O grande rival e o sucessor
Fomentou rivalidades, nomeadamente com Alex Ferguson, outro exemplo de longevidade à frente de um clube. Mas seriam com o atual treinador do Manchester United as mais acesas discussões – em 2014, por exemplo, Wenger chegou a empurrar José Mourinho, quando este ainda orientava o Chelsea. Ainda assim, o Special One referiu-se esta sexta-feira ao rival de forma elogiosa. «Não é uma questão de lamentar esses episódios. Aconteceram. O que interessa é que respeito a pessoa, o profissional e a carreira. Sempre disse que a memória de alguns pode ser curta mas que as verdadeiras pessoas do futebol não têm memória curta. Se ele está feliz com esta decisão então eu fico feliz por ele, e espero que não se reforme», afirmou o técnico português, que irá defrontar Wenger uma última vez no próximo dia 29.

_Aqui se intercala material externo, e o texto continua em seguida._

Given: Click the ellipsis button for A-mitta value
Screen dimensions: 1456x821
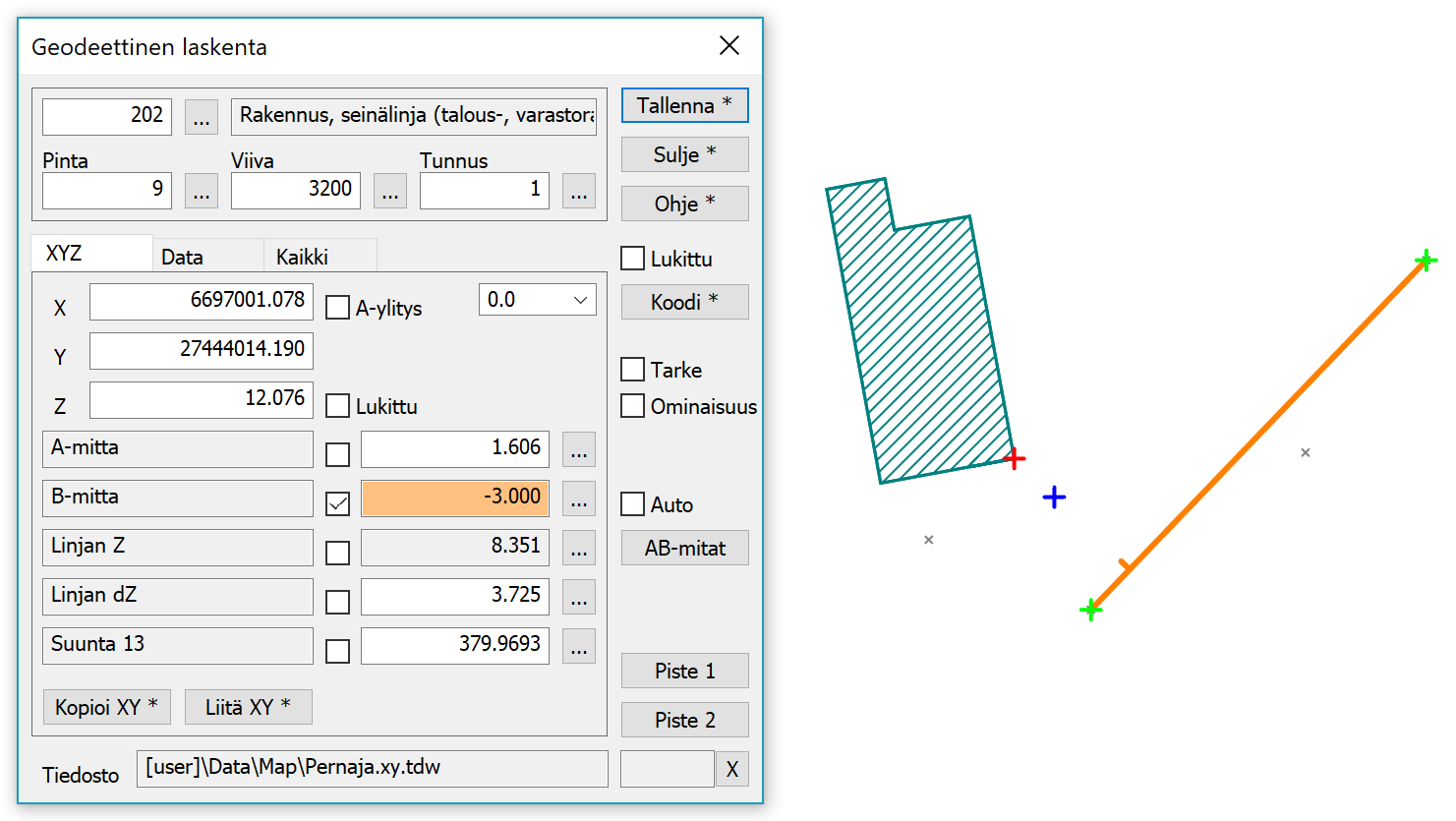Looking at the screenshot, I should pyautogui.click(x=579, y=450).
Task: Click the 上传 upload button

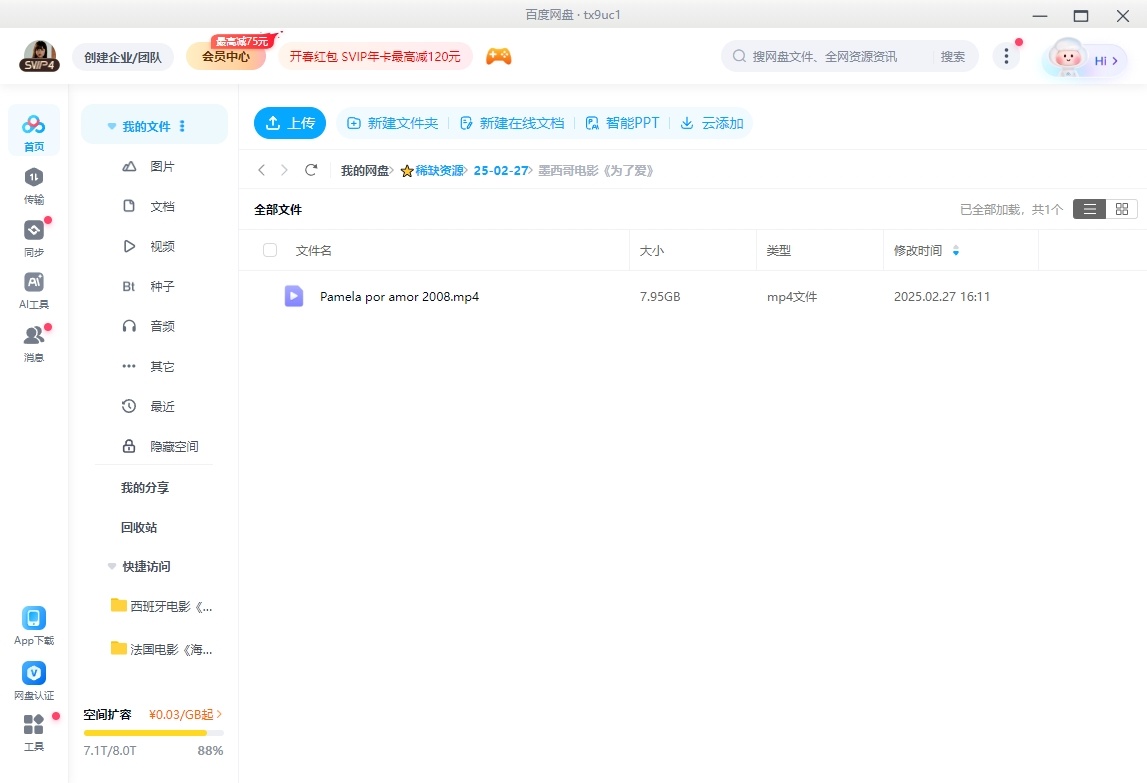Action: click(290, 123)
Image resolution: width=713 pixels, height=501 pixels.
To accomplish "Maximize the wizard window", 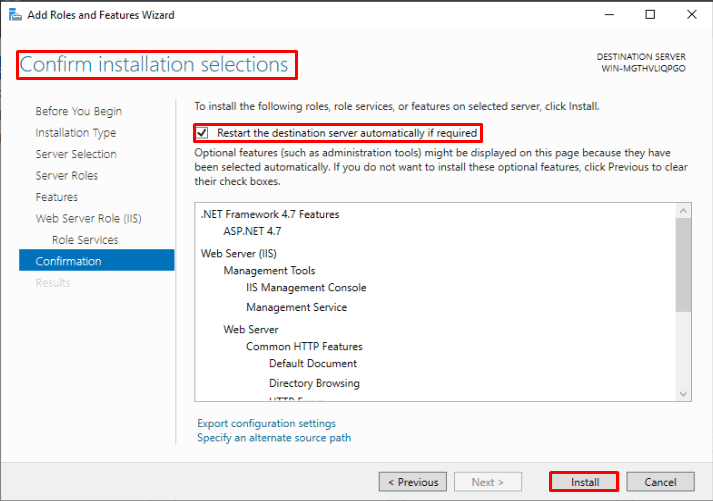I will coord(650,15).
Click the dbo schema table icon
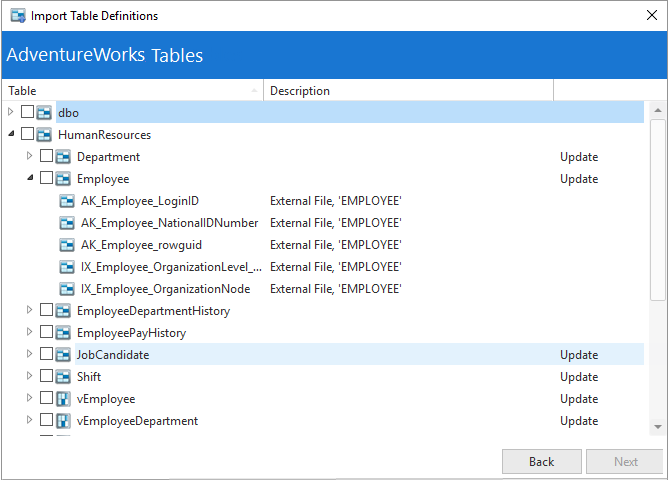This screenshot has height=480, width=668. 44,113
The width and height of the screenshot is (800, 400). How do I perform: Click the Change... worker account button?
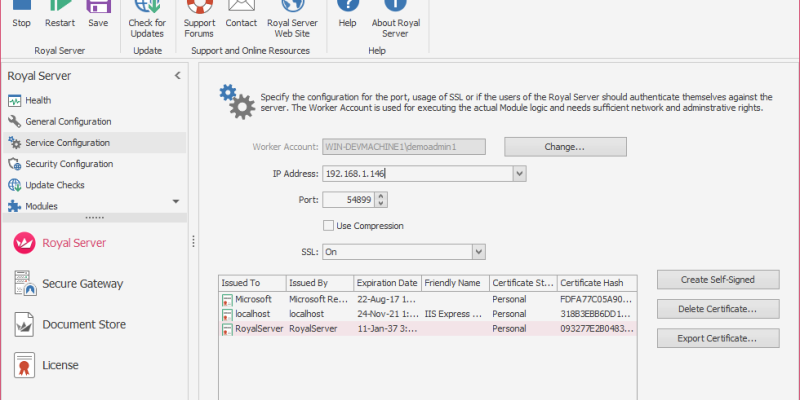(563, 147)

Agora, o universo arsenalista começa já a pensar em quem será o sucessor de Wenger. As casas de apostas apontam o nome do italiano Carlo Ancelotti como o mais provável, com o alemão Thomas Tuchel, o francês Patrick Vieira ou o italiano Massimiliano Allegri logo a seguir. Mas há dois portugueses também na lista: Leonardo Jardim e Paulo Fonseca.